* _Exercise prompt_: Your reply should restate the lines from the top of the entries through the line containing "INDEX (746, 572)" word for word, with no pictures.

(Source records)
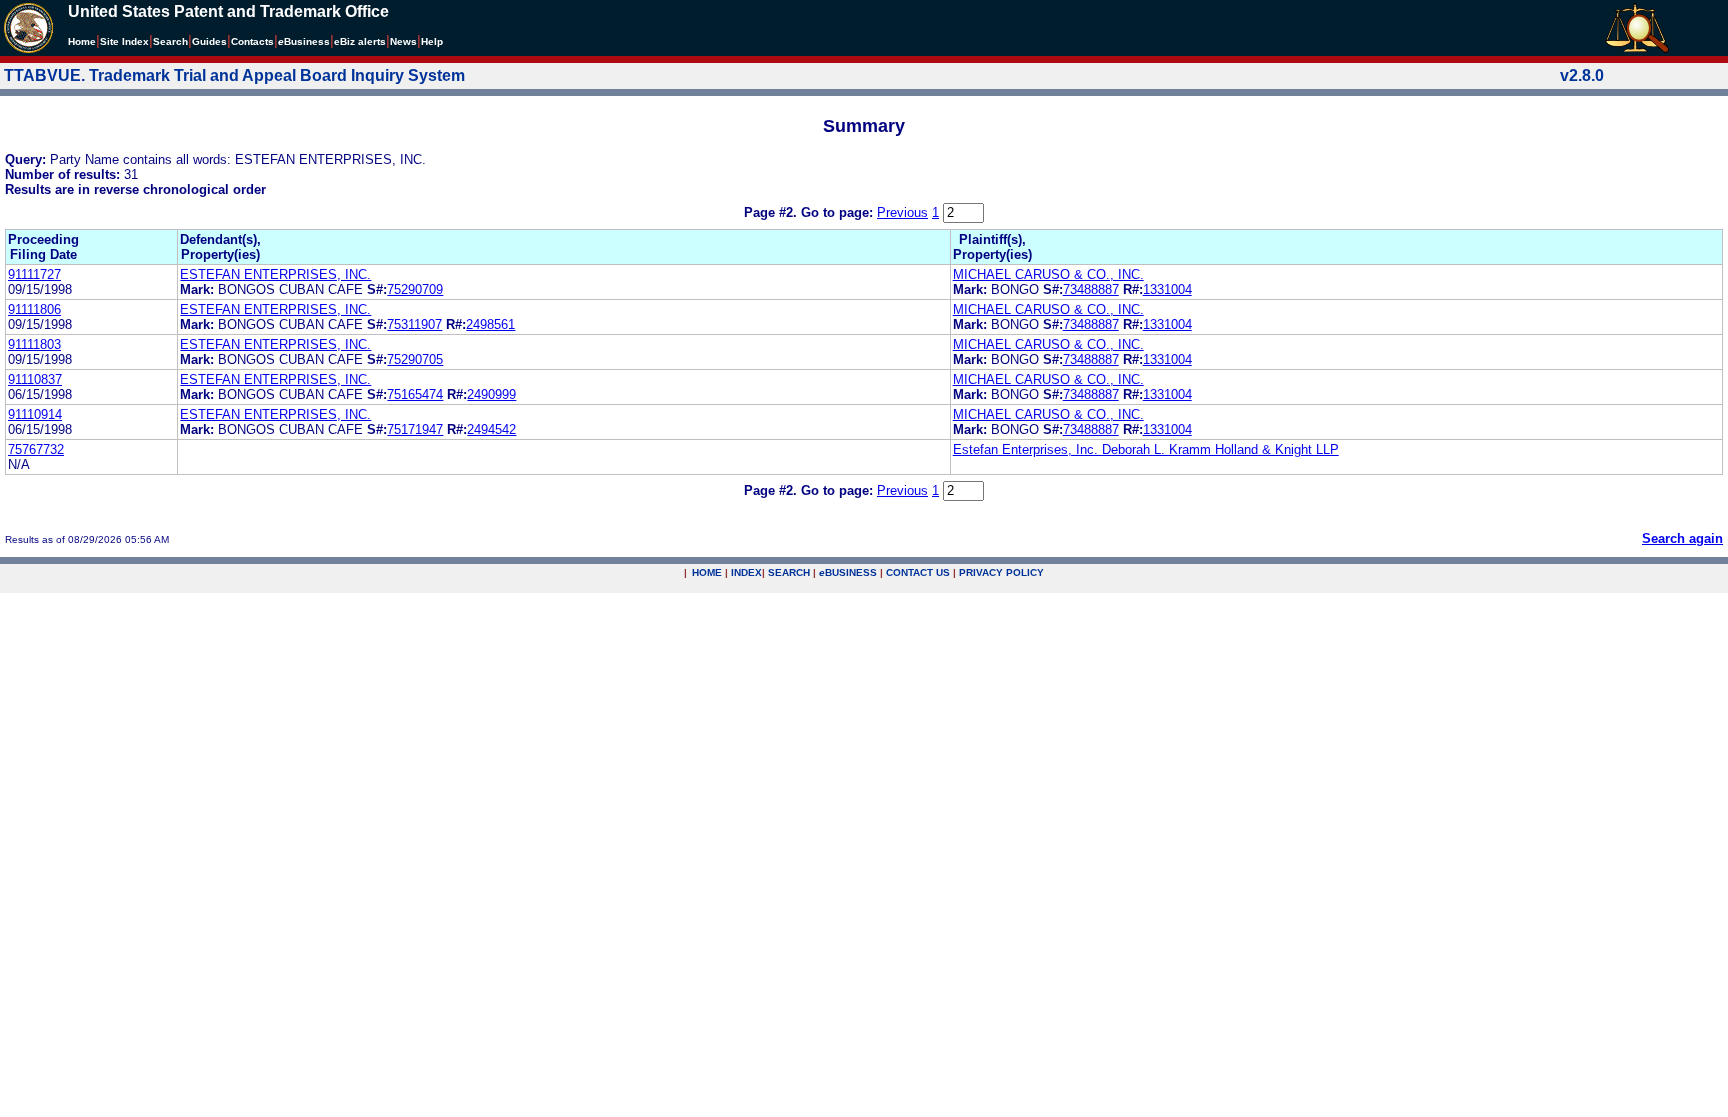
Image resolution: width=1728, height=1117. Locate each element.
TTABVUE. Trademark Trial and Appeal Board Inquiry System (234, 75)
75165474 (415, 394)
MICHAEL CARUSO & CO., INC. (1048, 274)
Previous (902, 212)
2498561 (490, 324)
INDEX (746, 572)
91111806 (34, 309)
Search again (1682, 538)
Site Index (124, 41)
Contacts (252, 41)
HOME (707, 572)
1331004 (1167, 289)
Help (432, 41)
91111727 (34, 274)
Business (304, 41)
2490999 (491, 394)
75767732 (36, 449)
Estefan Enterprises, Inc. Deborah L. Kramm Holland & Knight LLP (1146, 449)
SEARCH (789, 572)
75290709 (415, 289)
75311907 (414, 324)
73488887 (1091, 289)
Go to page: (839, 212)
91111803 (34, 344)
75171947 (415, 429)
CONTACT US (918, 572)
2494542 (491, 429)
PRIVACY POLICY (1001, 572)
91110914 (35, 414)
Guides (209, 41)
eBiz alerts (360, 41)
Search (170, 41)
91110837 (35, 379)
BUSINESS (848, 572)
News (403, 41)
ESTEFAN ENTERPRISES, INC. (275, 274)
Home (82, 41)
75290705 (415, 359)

* _Exercise solution_:
Image resolution: width=1728, height=1117. Locate each element.
TTABVUE. Trademark Trial and Appeal Board Inquiry System (234, 75)
75165474 (415, 394)
MICHAEL CARUSO & CO., INC. (1048, 274)
Previous (902, 212)
2498561 (490, 324)
INDEX (746, 572)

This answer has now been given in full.